The girl – who cannot be named – died from a rare cancer in October and was taken to the US to be cryogenically preserved. Her mum was supportive of her wish, but her dad was against it, and a High Court judge ruled in the mum’s favour.
Cryonics is the practice of deep-freezing a body in the hope that scientific developments can revive it in the future.
It’s actually a controversial procedure and we obviously still don’t know if it’s possible to bring people back to life.
The teenager, from London, researched the method online in the last few months of her life.

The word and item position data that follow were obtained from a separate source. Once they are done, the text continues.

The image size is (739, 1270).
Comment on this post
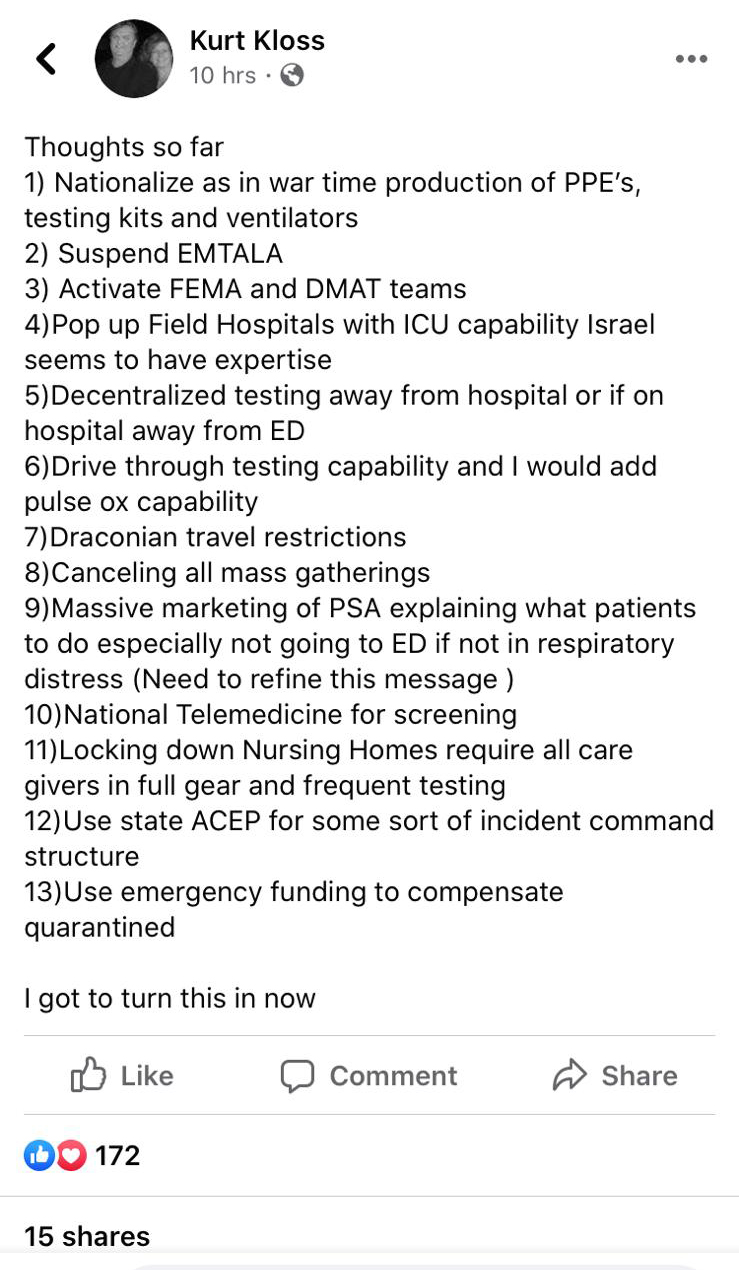tap(369, 1076)
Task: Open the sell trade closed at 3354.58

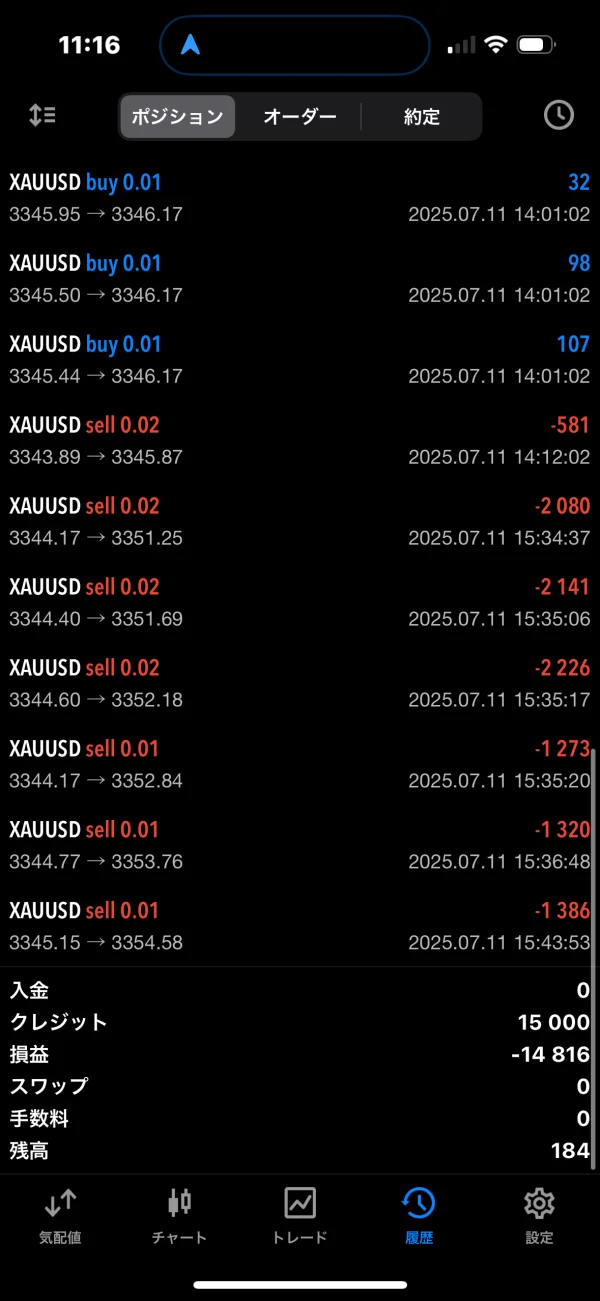Action: (x=299, y=926)
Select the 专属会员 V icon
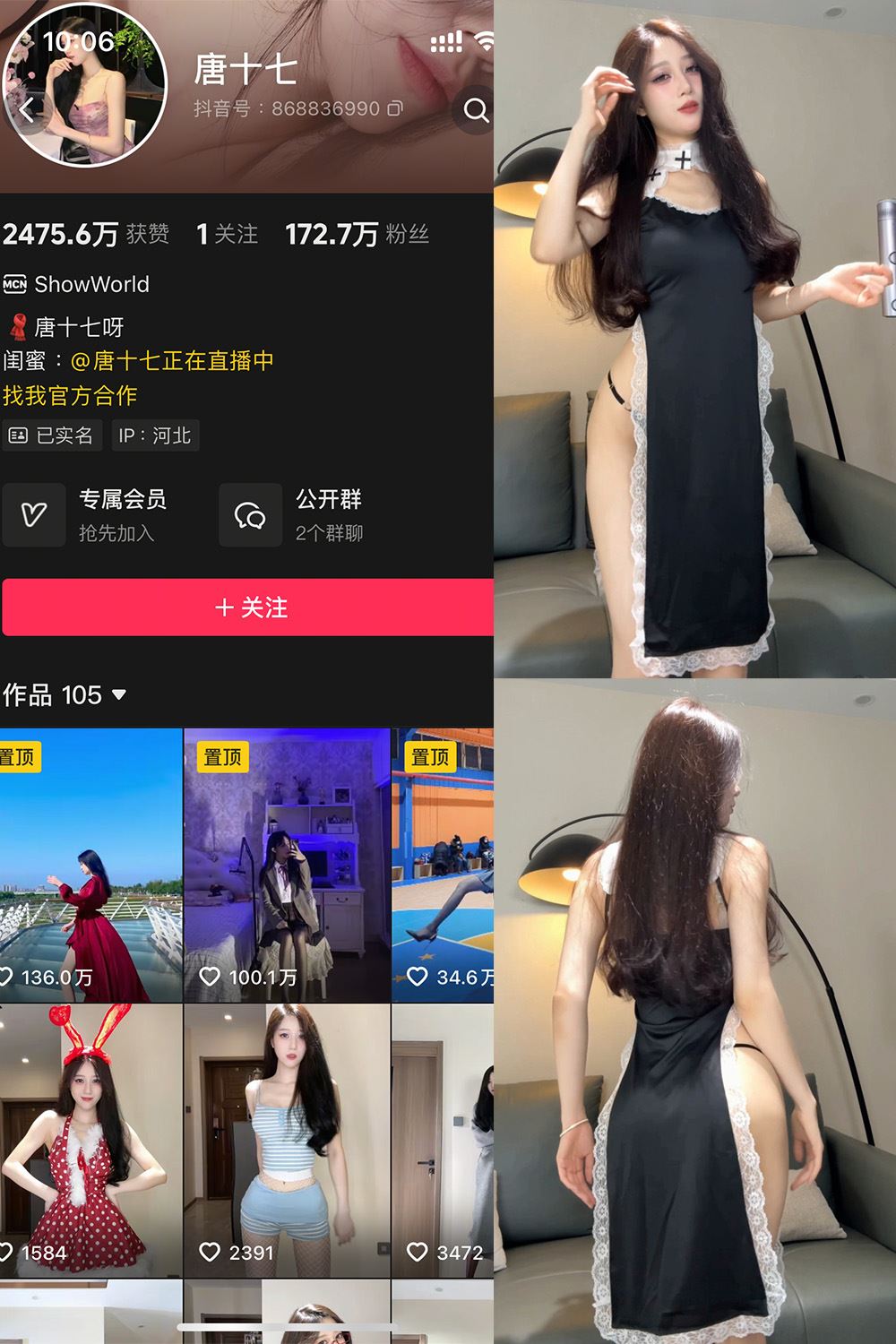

She wrote to the judge, Mr Justice Peter Jackson, to explain that she didn’t want “to be buried underground” and wanted “to live longer”.
Justice Jackson visited the girl in hospital and was touched by “the valiant way in which she was facing her predicament”.
He also said her letter was the first of its kind to come before a court in England and Wales – and probably anywhere else, for that matter.
Here’s the girl’s sweet letter in full (via BBC News):
“I have been asked to explain why I want this unusual thing done.
“I am only 14 years old and I don’t want to die but I know I am going to die.
“I think being cryopreserved gives me a chance to be cured and woken up – even in hundreds of years’ time.
“I don’t want to be buried underground.
“I want to live and live longer and I think that in the future they may find a cure for my cancer and wake me up.
“I want to have this chance.
“This is my wish.”
Although they don’t exist in the UK, facilities where bodies can be conserved in liquid nitrogen at extremely low temperatures (less than -130C) can be found in the US and Russia.
It’s not cheap, either. The cost of freezing a body for, well, forever is thought to cost as much as £37,000.